Data shown section start
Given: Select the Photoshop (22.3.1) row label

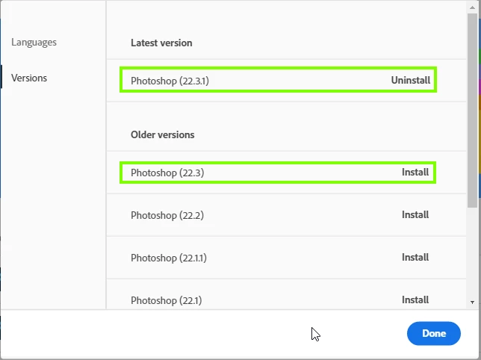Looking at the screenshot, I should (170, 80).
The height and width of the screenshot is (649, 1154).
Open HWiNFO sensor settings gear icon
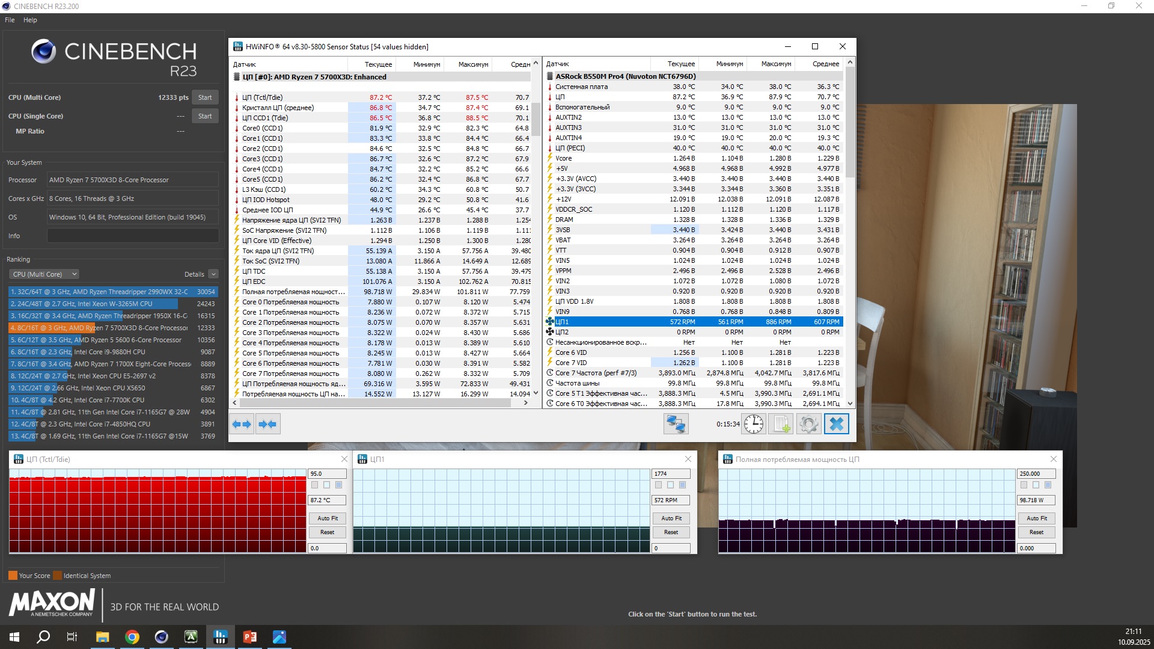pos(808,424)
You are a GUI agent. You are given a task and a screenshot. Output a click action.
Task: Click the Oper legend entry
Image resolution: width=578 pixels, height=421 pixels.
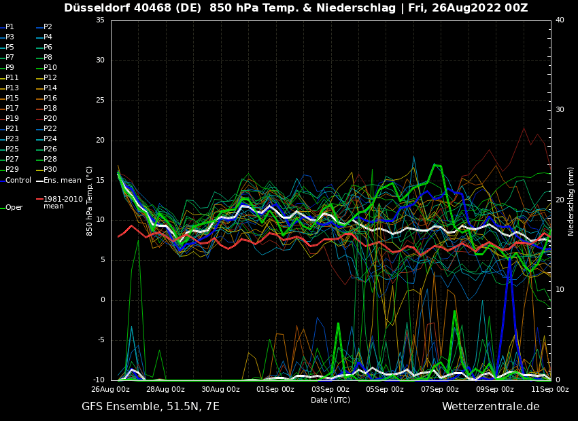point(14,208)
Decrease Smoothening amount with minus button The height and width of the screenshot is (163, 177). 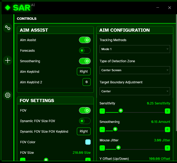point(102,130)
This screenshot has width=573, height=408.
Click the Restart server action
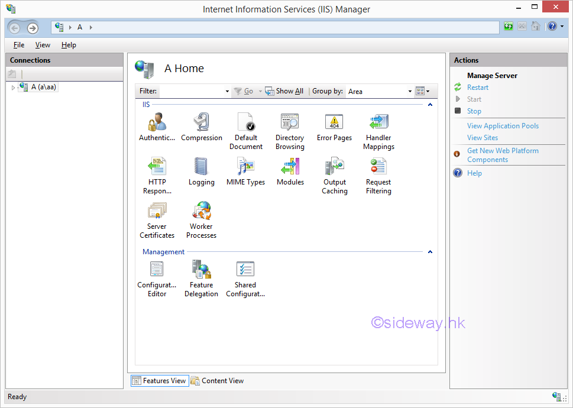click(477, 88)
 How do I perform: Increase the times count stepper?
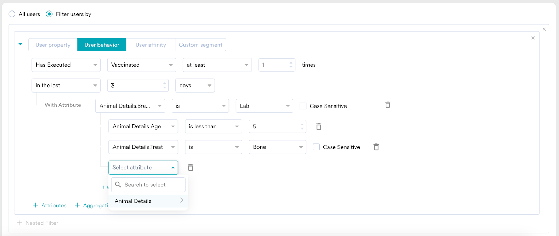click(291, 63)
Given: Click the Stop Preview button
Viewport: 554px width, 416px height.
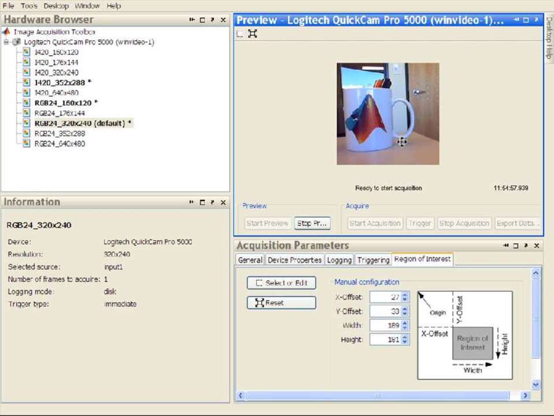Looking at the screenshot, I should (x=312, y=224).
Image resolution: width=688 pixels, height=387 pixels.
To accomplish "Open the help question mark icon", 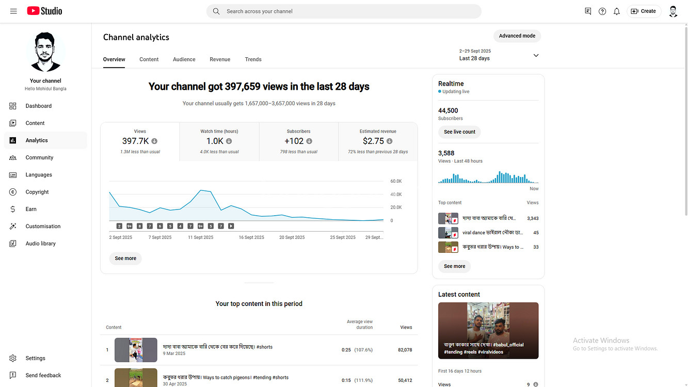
Data shown section end
Data shown section start
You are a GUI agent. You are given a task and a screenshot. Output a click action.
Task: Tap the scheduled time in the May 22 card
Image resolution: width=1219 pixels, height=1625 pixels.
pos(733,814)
Data shown section end
* [Work instruction]
In the records above, find the line with "How do I perform: Increase" and the line with "the help question"; please transcribe exactly those two lines and all lines between them, omitting any picture.

* [Answer section]
 How do I perform: Increase the times count stepper?
click(291, 63)
Given: Click the Stop Preview button
Viewport: 554px width, 416px height.
Looking at the screenshot, I should (x=312, y=224).
Image resolution: width=688 pixels, height=387 pixels.
To accomplish "Open the help question mark icon", 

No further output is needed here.